Dissociated Press
Posted: November 26, 2007 Filed under: plsql Leave a comment »There is this nice Emacs game where you take some random text and use random walk to generate a somewhat similar but completely random text out of it. It is called “Dissociated Press“.
Out of sheer randomness, I’ve implemented this in Oracle.
Notes:
- I’m using varchar to hold the text, which limit us to short and therefore uninteresting texts. CLOB would be better.
- If there is any serious amount of text involved, you’ll want to create a non-unique index on the first two columns of the markov table after you populate the table, and gather statistics on that.
- Feel free to criticize my code. That is why I post it. But note that I’ve broken some lines so it will look nice in the blog.
- Also feel free to rewrite the entire thing with a single model statement.
- The algorithm should be pretty straightforward, but you can read about a similar implementation here.
CREATE TABLE markov
(c1 VARCHAR(30),
c2 VARCHAR(30),
c3 VARCHAR(30));
DECLARE
cnt BINARY_INTEGER;
i BINARY_INTEGER;
my_str VARCHAR(4000) := 'A bug that has been documented.
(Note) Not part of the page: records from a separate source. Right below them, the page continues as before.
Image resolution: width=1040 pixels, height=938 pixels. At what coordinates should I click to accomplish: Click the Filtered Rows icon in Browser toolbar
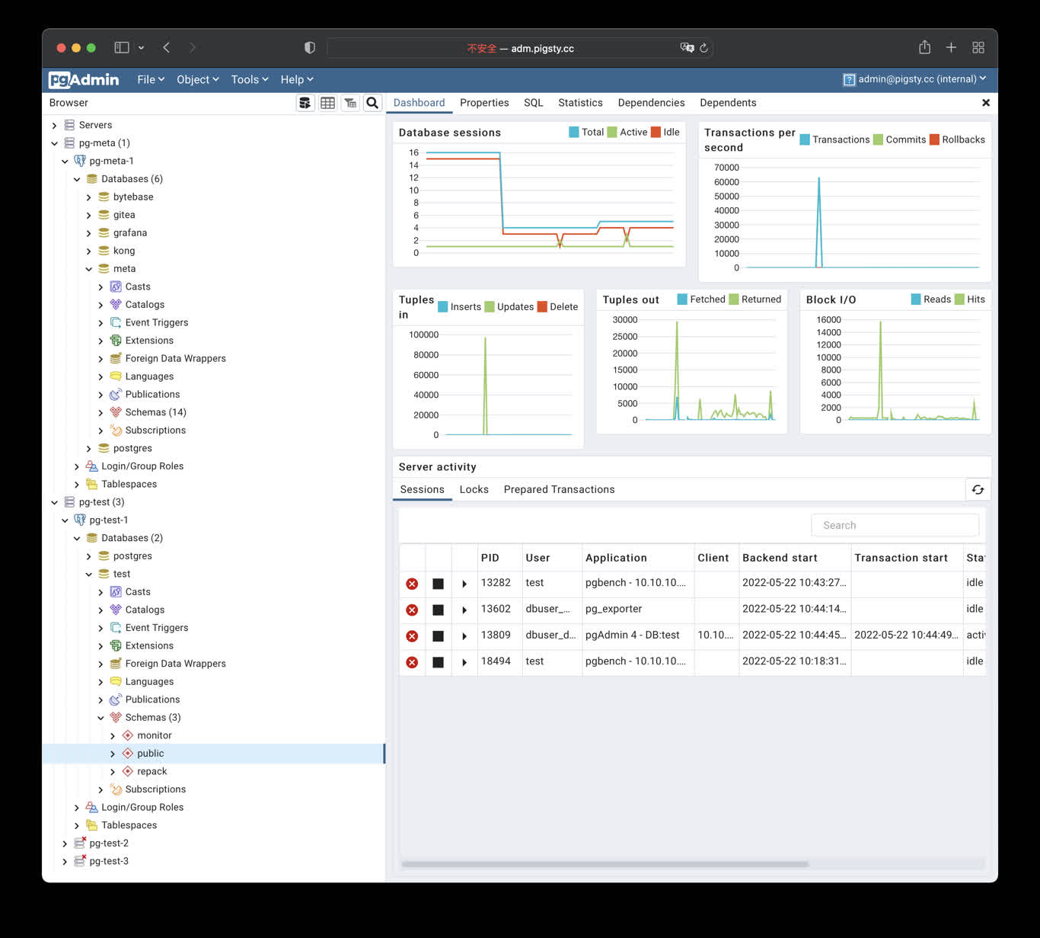click(350, 103)
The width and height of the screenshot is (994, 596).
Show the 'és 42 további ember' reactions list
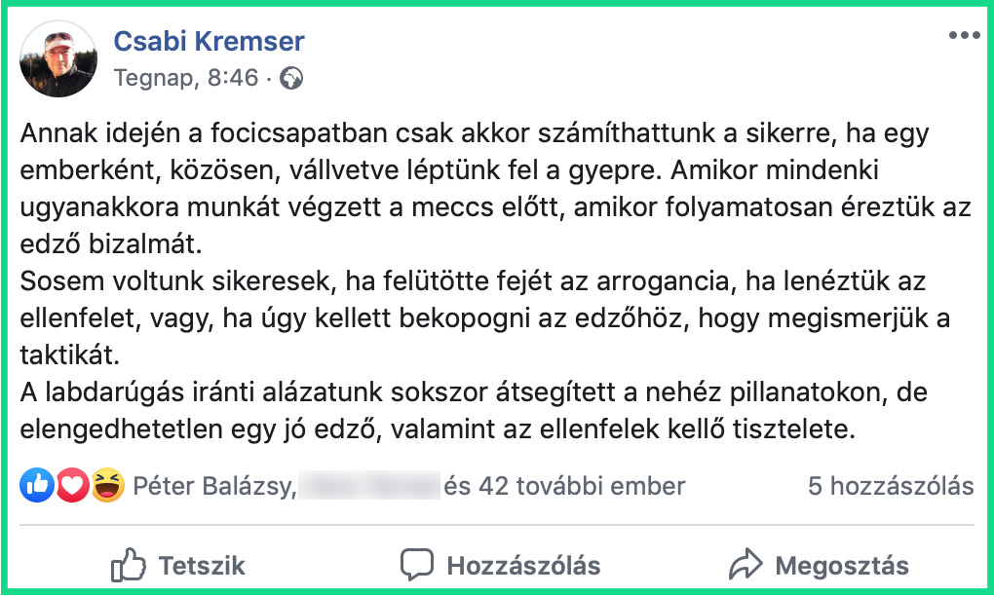coord(564,485)
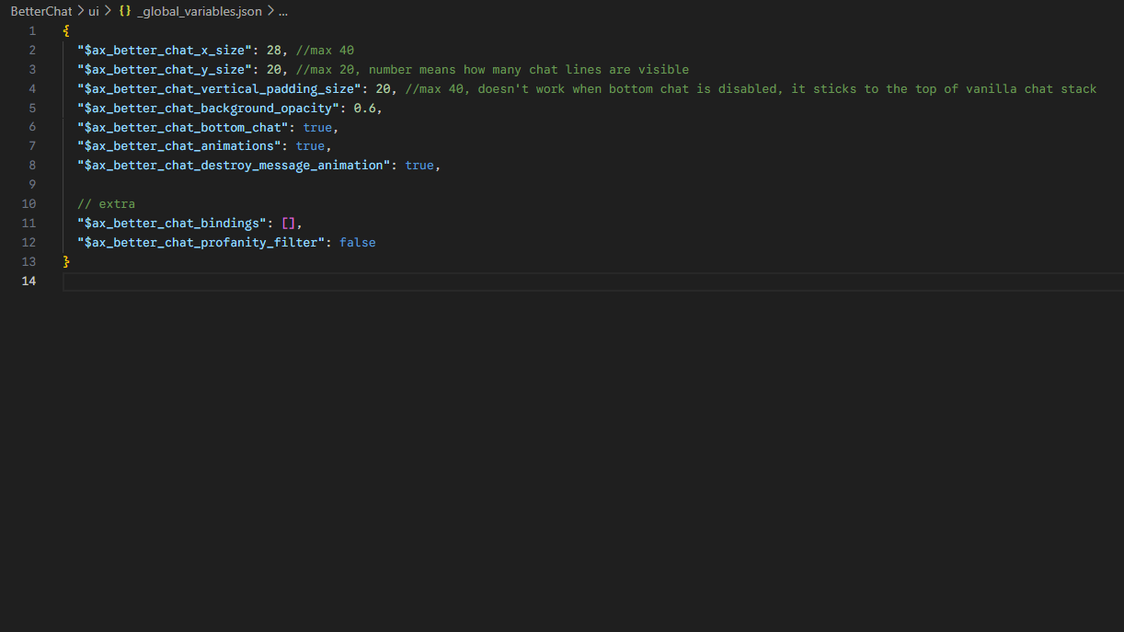Click the "// extra" comment line

(x=106, y=204)
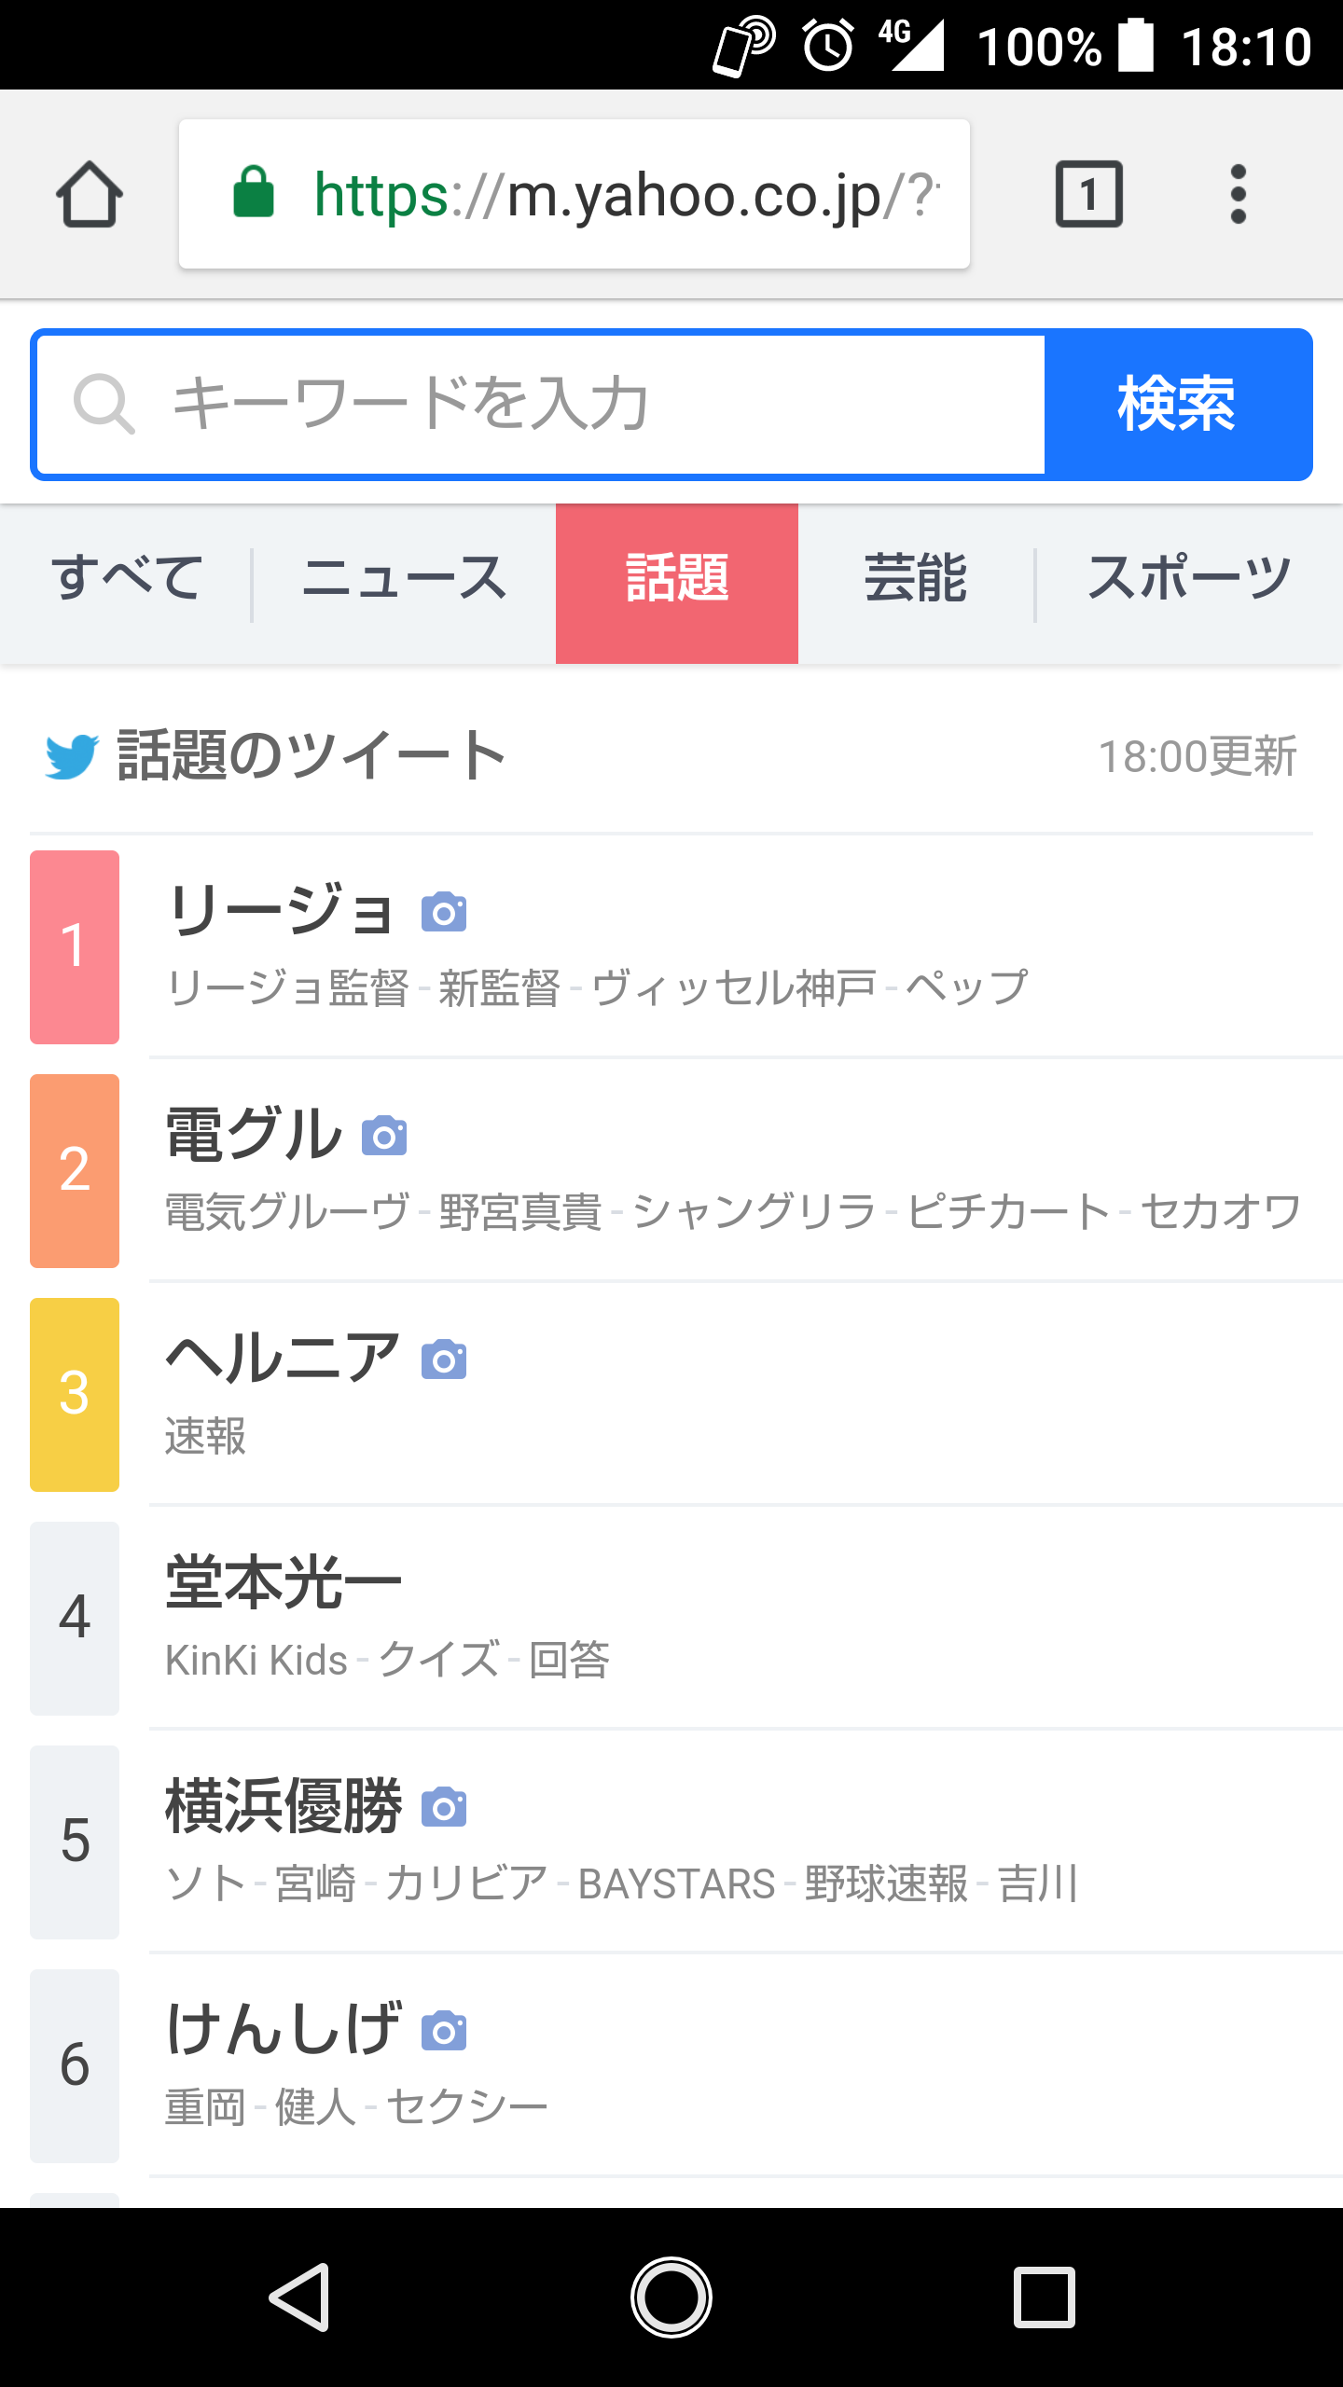Image resolution: width=1343 pixels, height=2387 pixels.
Task: Tap the browser home icon
Action: tap(90, 194)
To call something a feature sometimes means the author of the
program did not consider the particular case, and that the program
responded in a way that was unexpected but not strictly incorrect.
A standard joke is that a bug can be turned into a feature simply
by documenting it (then theoretically no one can complain about
it because its in the manual), or even by simply declaring it to
be good. Thats not a bug, thats a feature is a common
catchphrase.';
my_comma_str VARCHAR(4000);
my_table dbms_utility.uncl_array;
num_itr INTEGER := 50;
tmp_c1 VARCHAR(30);
tmp_c2 VARCHAR(30);
tmp_c3 VARCHAR(30);
BEGIN
select REPLACE('"' ||
REPLACE(my_str,' ','","') || '"',',"",',',')
INTO my_comma_str FROM dual;
dbms_utility.comma_to_table(my_comma_str, cnt, my_table);
FOR i in 3..cnt LOOP
INSERT INTO markov (c1,c2,c3) VALUES
(replace(my_table(i-2),'"',''),
replace(my_table(i-1),'"',''),replace(my_table(i),'"',''));
END LOOP;
COMMIT;
SELECT c1,c2,c3 INTO tmp_c1,tmp_c2,tmp_c3 FROM markov
WHERE ROWNUM=1;
DBMS_OUTPUT.put_line(tmp_c1 || ' ' || tmp_c2 || ' ');
FOR i IN 1..num_itr loop
SELECT c1,c2,c3 INTO tmp_c1,tmp_c2,tmp_c3 from
(SELECT * FROM markov WHERE c1=tmp_c2 AND
c2=tmp_c3 ORDER BY dbms_random.VALUE) t
WHERE ROWNUM=1;
DBMS_OUTPUT.put_line(tmp_c2 || ' ');
END LOOP;
END;
**
This post has been partially inspired by this one.